╭──
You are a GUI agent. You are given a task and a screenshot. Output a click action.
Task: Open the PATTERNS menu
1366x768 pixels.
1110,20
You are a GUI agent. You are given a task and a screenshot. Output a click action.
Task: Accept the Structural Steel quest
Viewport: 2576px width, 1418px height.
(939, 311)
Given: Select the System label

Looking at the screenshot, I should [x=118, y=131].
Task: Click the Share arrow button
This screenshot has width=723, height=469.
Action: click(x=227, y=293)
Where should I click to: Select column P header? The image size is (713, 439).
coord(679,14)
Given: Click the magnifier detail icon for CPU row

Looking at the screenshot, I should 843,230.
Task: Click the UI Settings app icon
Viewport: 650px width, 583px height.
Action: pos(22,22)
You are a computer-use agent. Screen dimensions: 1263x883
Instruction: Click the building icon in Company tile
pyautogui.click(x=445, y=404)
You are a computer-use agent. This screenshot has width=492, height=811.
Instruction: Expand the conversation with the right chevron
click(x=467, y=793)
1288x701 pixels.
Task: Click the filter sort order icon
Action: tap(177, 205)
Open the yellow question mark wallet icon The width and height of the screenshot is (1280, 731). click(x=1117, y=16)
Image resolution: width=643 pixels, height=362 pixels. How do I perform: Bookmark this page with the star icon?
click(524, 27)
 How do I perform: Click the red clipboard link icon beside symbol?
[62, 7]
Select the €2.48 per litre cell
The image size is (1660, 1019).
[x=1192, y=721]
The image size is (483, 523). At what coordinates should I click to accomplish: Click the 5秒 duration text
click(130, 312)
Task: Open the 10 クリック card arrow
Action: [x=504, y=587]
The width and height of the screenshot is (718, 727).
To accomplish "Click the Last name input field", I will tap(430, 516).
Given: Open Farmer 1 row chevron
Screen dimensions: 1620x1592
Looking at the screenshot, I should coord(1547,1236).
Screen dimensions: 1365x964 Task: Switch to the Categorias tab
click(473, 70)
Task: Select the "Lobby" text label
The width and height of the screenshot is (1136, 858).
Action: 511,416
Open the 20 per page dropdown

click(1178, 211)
╰──
● TASK OBJECTIVE: Pull out every line of the records that includes the string "agent".

● SOLVED PROBLEM:
You are a GUI agent. You are given a task and a screenshot. Output a click action.
You are a GUI agent. You are given a task and a screenshot. Output a click action.
You are a computer-use agent. Screen dimensions: 1263x883
You are a computer-use agent. This screenshot has width=492, height=811.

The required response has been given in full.